Dachau Nazi Concentration Camp Puzzle On Amazon Sparks Controversy (PHOTO) (UPDATE)

UPDATE: Nazi Concentration Camp Puzzle On Amazon Sparks Controversy
Jeff Bezos, CEO and founder of Amazon, speaks at the introduction of the new Amazon Kindle Fire HD and Kindle Paperwhite in Santa Monica, Calif., Thursday, Sept. 6, 2012. (AP Photo/Reed Saxon)
Jeff Bezos, CEO and founder of Amazon, speaks at the introduction of the new Amazon Kindle Fire HD and Kindle Paperwhite in Santa Monica, Calif., Thursday, Sept. 6, 2012. (AP Photo/Reed Saxon)

On Amazon, customers can get almost anything their heart desires, even if that desire includes a Nazi concentration camp puzzle.

The online retailer is coming under fire after a jigsaw puzzle that depicts the Nazi death camp of Dachau was found to be available on the website, the Agence France-Press reports. The puzzle, which is being sold for $24.99, is said to be suitable for kids ages eight and up.

(Scroll down to see a photo of the puzzle)

More than 28,000 prisoners were killed at Dachau between 1933 and 1945. All together, the Nazis imprisoned more than 188,000 people there, according to the U.S. Holocaust Museum.

In a letter to Amazon CEO Jeff Besos, Gerda Hasselfeldt, the head of a conservative German political party, called the sale of the product “a slap in the face” for survivors and victims of the camp and their families, according to Der Spiegel.

"The Dachau concentration camp is a place of remembrance for the suffering of countless people," she wrote in the letter. "It cannot be in Amazon's interest to sell such a toy."

This isn’t the first time critics have slammed Amazon for selling a controversial product. One customer posted a petition to Change.org last March calling on the online retailer to stop selling whale and dolphin meat on its site. The company also came under fire for offering a Kindle edition of “A Pedophile’s Guide To Love And Pleasure,” according to the Los Angeles Times.
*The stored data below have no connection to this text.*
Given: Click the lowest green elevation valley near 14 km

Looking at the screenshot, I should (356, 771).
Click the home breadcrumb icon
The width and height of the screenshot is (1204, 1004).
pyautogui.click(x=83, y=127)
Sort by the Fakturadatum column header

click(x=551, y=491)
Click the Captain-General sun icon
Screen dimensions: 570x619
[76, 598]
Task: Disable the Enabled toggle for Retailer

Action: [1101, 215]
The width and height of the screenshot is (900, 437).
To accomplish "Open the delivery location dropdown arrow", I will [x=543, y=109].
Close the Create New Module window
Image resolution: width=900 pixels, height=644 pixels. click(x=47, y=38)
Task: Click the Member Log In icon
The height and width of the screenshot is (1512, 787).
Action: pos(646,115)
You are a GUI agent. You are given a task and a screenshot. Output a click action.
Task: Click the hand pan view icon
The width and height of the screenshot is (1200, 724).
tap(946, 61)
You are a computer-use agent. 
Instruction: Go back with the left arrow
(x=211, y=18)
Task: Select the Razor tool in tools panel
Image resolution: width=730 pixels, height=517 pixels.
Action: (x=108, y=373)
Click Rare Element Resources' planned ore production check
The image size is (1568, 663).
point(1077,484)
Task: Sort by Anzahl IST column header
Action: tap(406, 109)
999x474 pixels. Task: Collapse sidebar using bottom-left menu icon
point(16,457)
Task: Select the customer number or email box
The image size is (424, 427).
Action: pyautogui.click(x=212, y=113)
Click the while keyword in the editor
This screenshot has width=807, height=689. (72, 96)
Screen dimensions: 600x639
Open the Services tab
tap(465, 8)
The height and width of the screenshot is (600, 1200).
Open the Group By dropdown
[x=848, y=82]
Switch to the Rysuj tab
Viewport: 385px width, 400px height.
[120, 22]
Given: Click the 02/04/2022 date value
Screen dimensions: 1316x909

Urban Outfitters faced similar criticism and eventually removed a “Jewish Star” t-shirt from its website after the Anti-Defamation League criticized the shirt’s design, saying it mimicked the horrors of the Holocaust.

UPDATE: Amazon pulled the Dachau puzzle from its site, according to the Jewish Telegraphic Agency.

Here's a photo of the controversial puzzle:
amazon nazi puzzle

CORRECTION: An earlier version of this post misidentified Dachau as a death camp. It was a concentration camp.